§ **WHAT THE EXERCISE ASKS**
If a line holds an image, leave the image out; write out everything else in the records exactly.

----------------------------------------

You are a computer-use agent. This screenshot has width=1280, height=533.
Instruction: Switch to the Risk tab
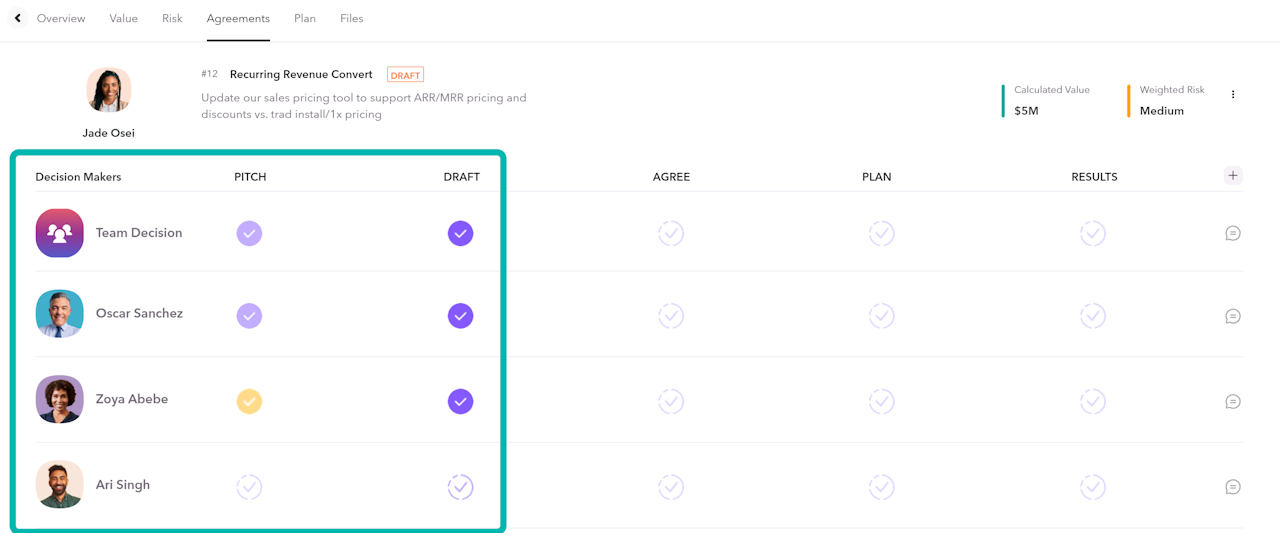tap(172, 18)
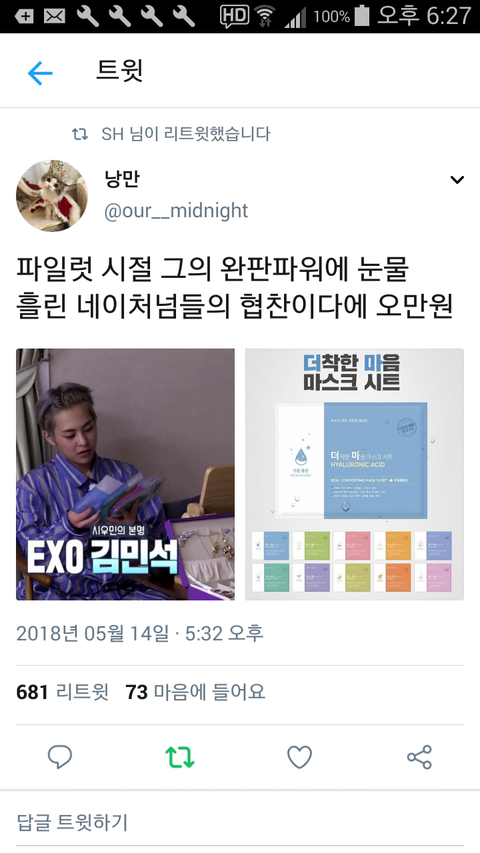
Task: Open the EXO 김민석 photo
Action: pyautogui.click(x=125, y=474)
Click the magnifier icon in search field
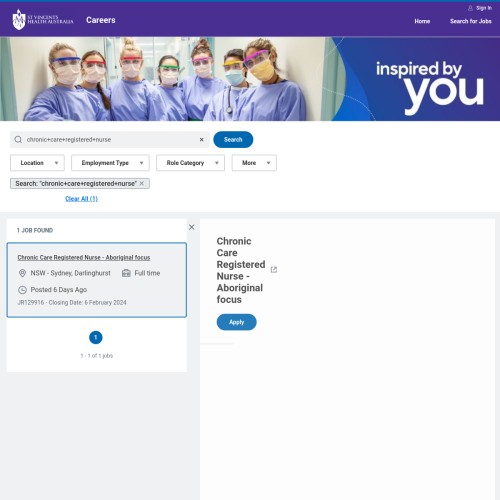This screenshot has height=500, width=500. (18, 139)

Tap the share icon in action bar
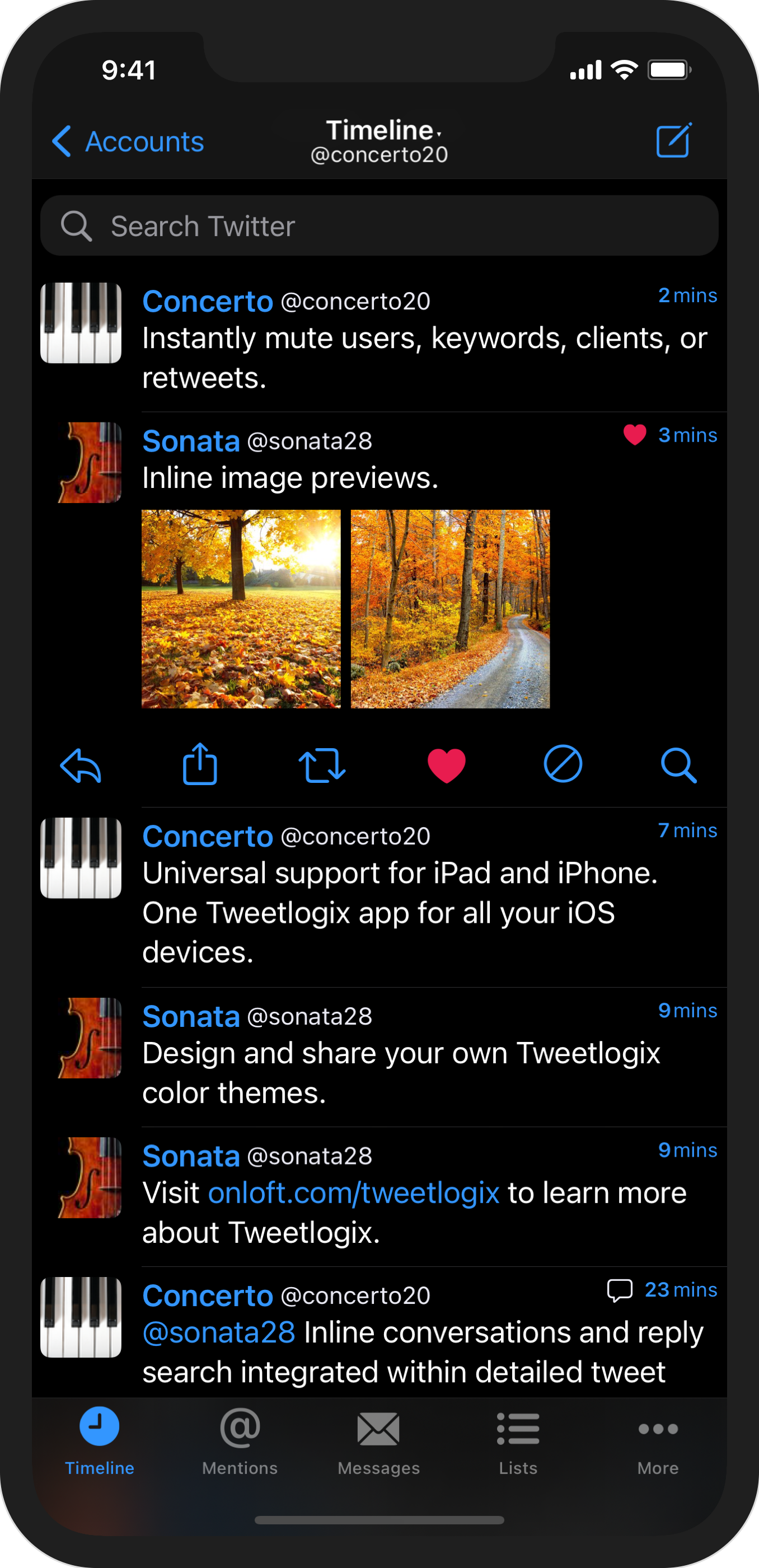(200, 763)
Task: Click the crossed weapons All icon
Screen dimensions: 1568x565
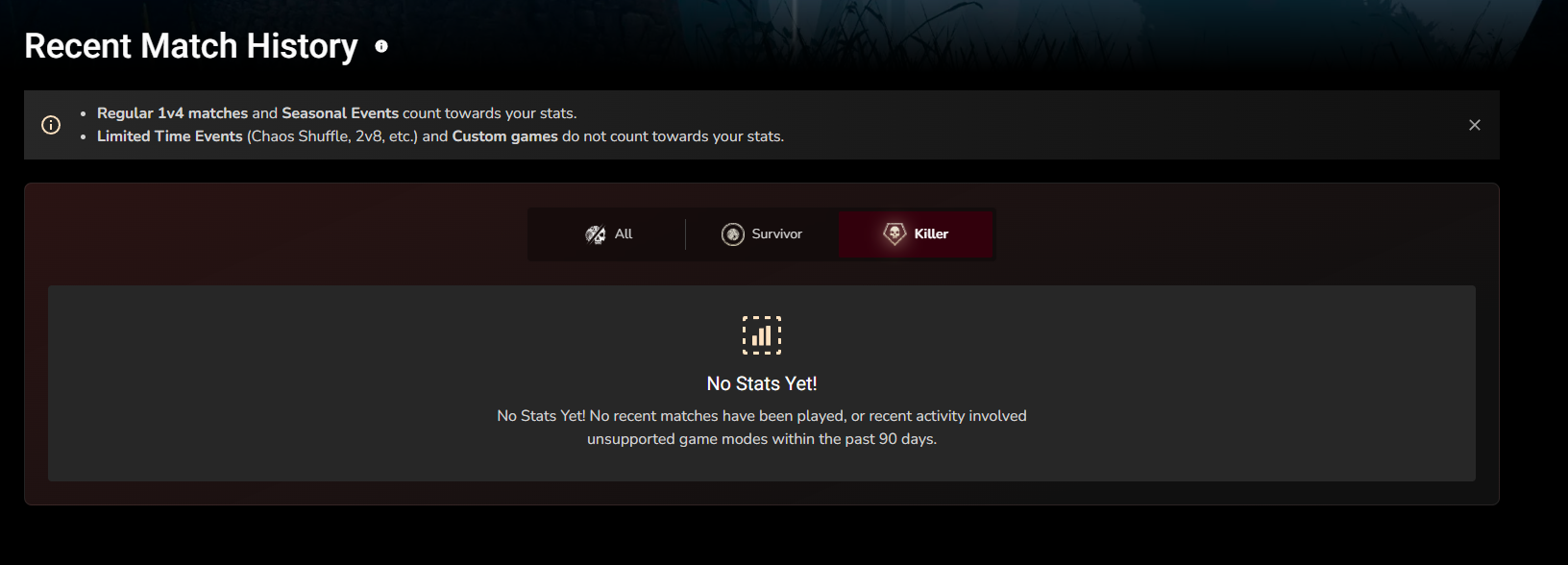Action: tap(596, 234)
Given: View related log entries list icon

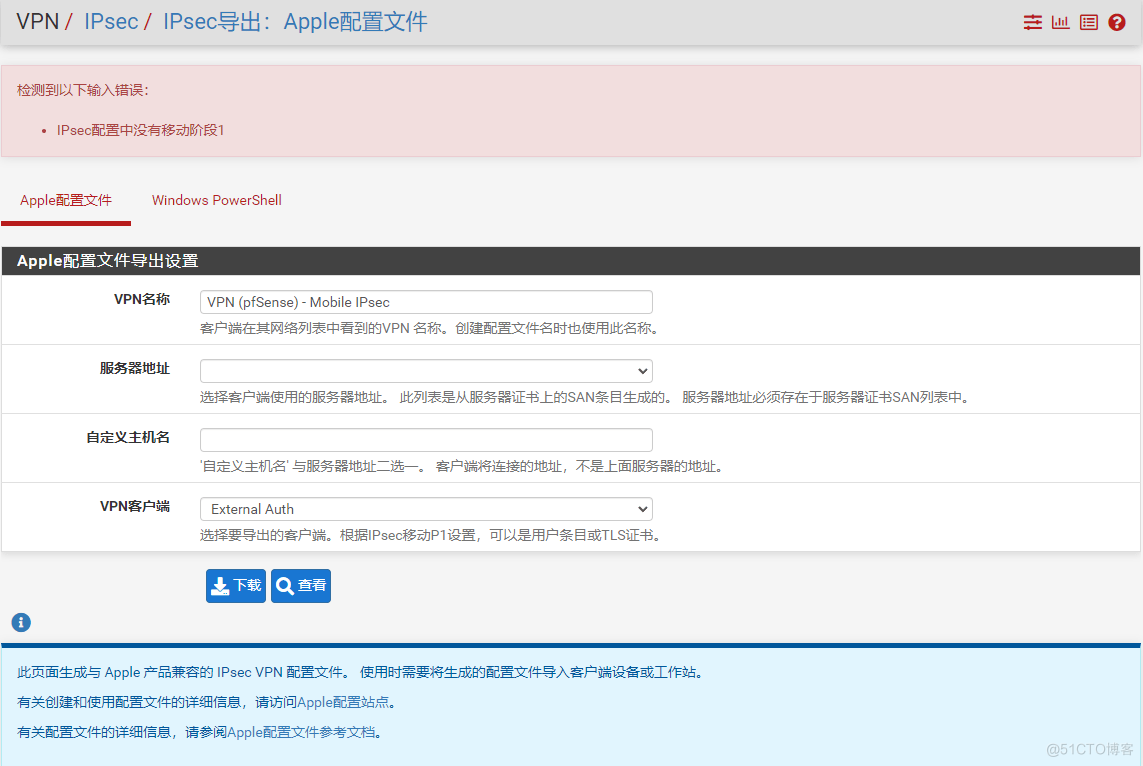Looking at the screenshot, I should point(1088,21).
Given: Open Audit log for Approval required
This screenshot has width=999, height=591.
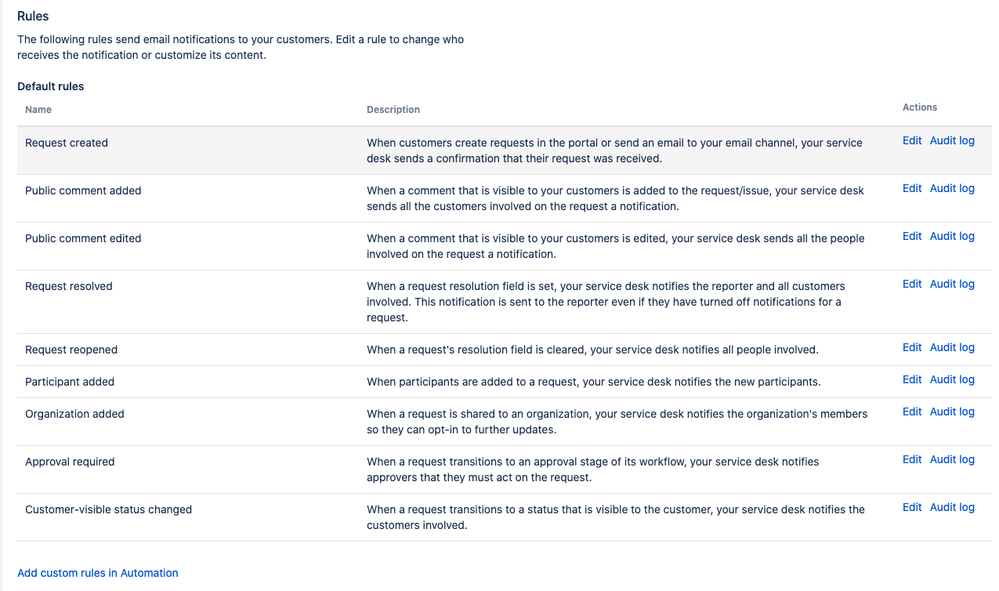Looking at the screenshot, I should click(952, 460).
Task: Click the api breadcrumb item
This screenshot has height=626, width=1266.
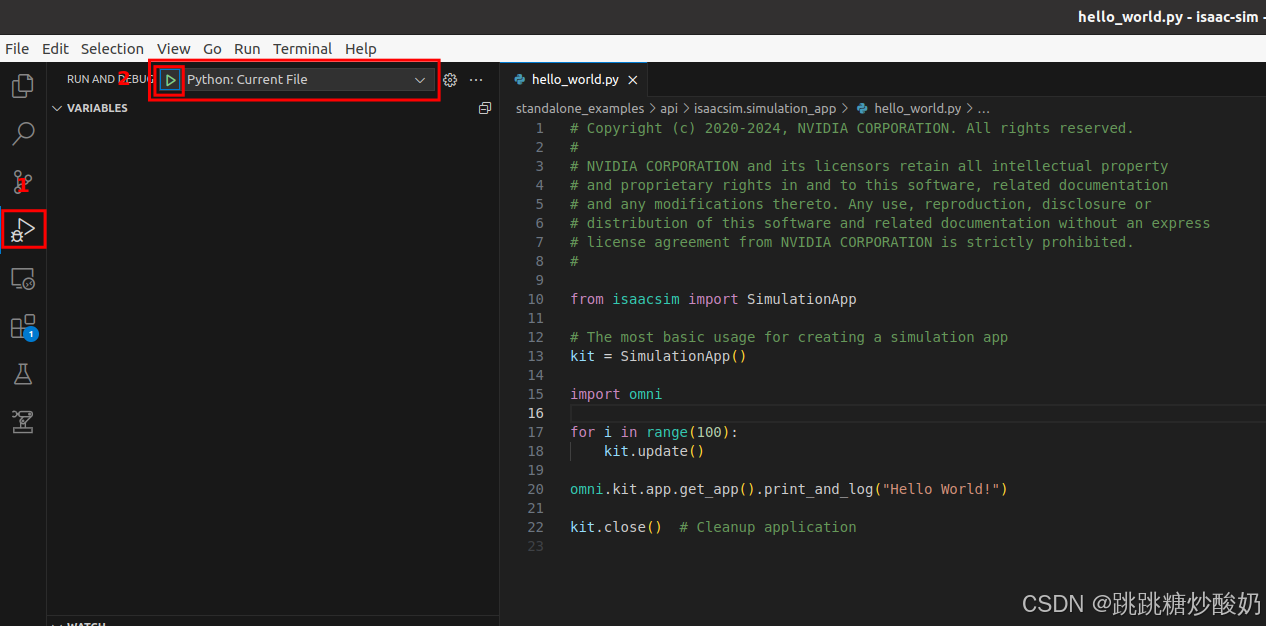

----------------------------------------

§ **REPLY**
You are a computer-use agent. This screenshot has width=1280, height=533.
Instruction: Switch to the Risk tab
tap(172, 18)
Task: Open the EXO 김민석 photo
Action: pyautogui.click(x=125, y=474)
Click the magnifier icon in search field
This screenshot has height=500, width=500. (18, 139)

Tap the share icon in action bar
(200, 763)
Task: Click the crossed weapons All icon
Screen dimensions: 1568x565
Action: tap(596, 234)
Given: View related log entries list icon

Looking at the screenshot, I should point(1088,21).
Given: Open Audit log for Approval required
This screenshot has width=999, height=591.
Looking at the screenshot, I should click(952, 460).
Task: Click the api breadcrumb item
This screenshot has height=626, width=1266.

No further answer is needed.